Having IS on those short primes is just plain ol' stupid, and will only drive up the cost of purchasing the lenses. I really hope they don't include IS on the 24-70 because that will drive up the cost as well.
Must admit having IS on those very short lenses is a bit of a baffler - even handholding you won't notice much shifting of the frame unless you have a very bad case of handshake. I can only assume that the optical cost of adding them (ie optical performance) was marginal to nothing and so they put it in to have as a feature over competitors; having companies like sony pushing in who like in-body IS might well push Canon (maybe Nikon) into adding more IS to lenses, even if its not needed so that they can also boast a high amount of IS in their lens range.

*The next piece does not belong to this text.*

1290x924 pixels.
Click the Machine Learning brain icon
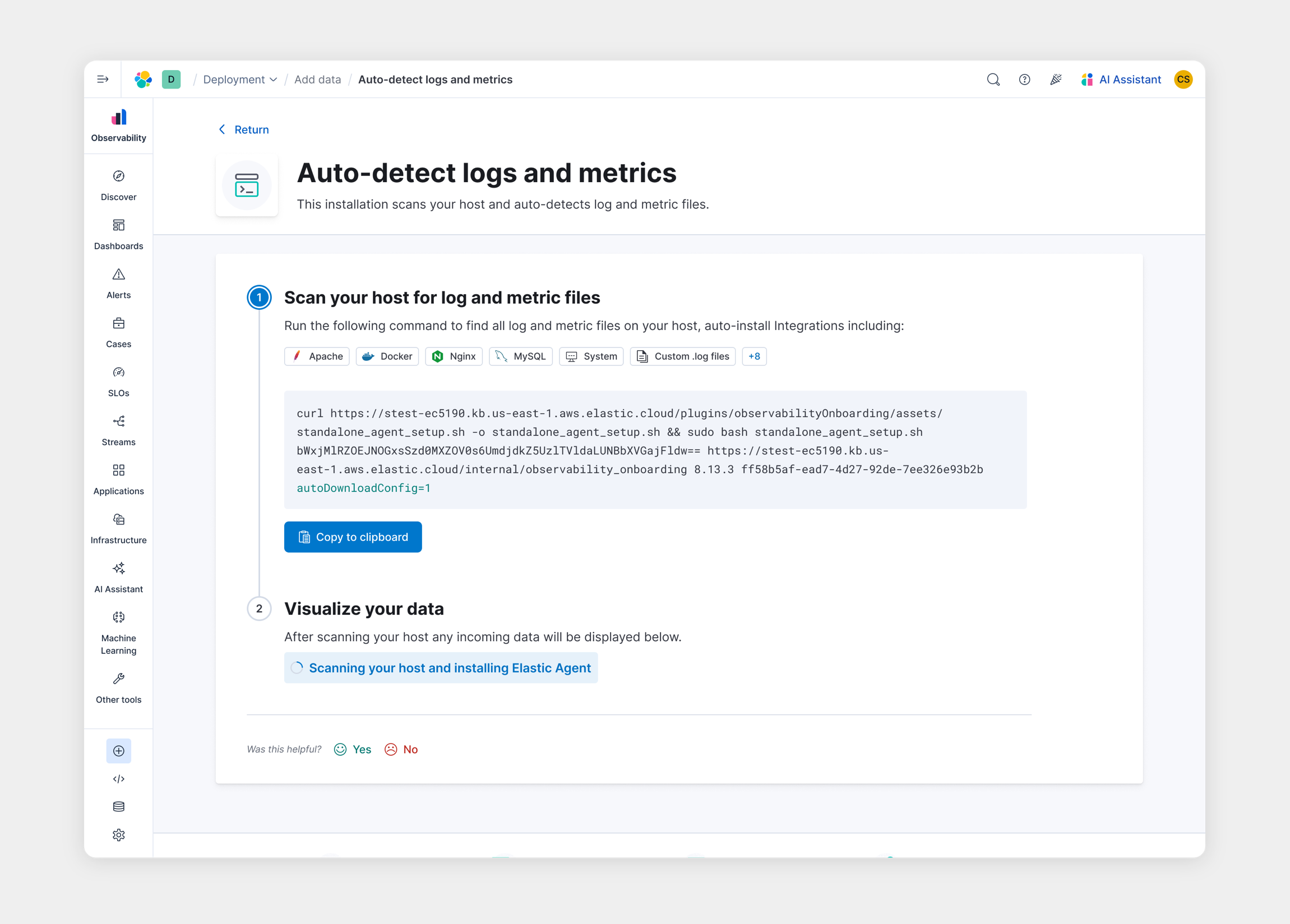click(118, 617)

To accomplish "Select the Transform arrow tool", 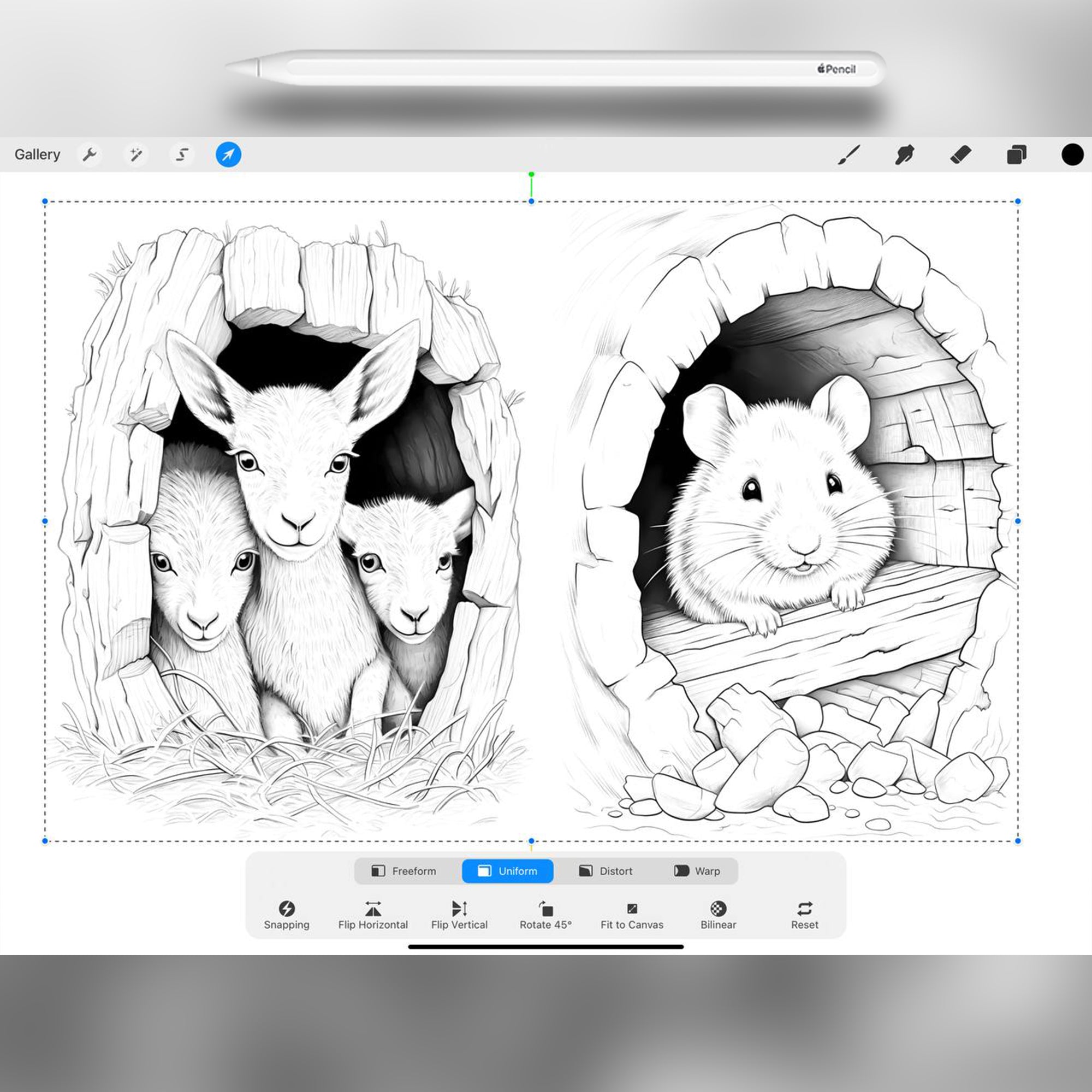I will [228, 155].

Not having it in the zoom makes sense though, the current zoom is a workhorse for many and if they've boosted optical performance anything like what they did with the 70-200mm MII then that new zoom will be a near prime sharp lens through its range. Droppings its weight will also attract some since "the brick" is a nickname the current one has earned .
Ahh true video would certainly benefit from the addition of IS, I'd forgotten about that.
As for second hand I'd fully expect the second hand price of the 24-70mm to rise. The original will not be put out of production and stock quickly dwindles down to nothing. With the new version hitting shops at a higher price the second hand original (which is still pro series glass) will quickly rise. This happened with the 70-200mm f2.8 IS L when the MII came out - not long after the second hand price was near equal to the original new price of a few years back.
So I doubt you'd be able to get hold of them cheaply - you might get a lucky window - but anyone selling the old to upgrade is going to want a good price on it - so that they have to invest less to upgrade.
Thing is people that need IS get the 24-105mm which is also parfocal (retains its focus point as the zoom adjusts) and so the ideal choice for the video fans. I suspect having IS and making the 24-70mm parfocal to compete would not only run it into competition with the other lens, but also have resulted in a heavier, more complex and more expensive lens.
You say that - 70-200mm f2.8 IS L price second hand jumped up high when the shops ran out of stock when the new one came out. Lenses, esp professional series ones are not like camera bodies - and especially so since Canon is using its new wave of releases to also jump the price.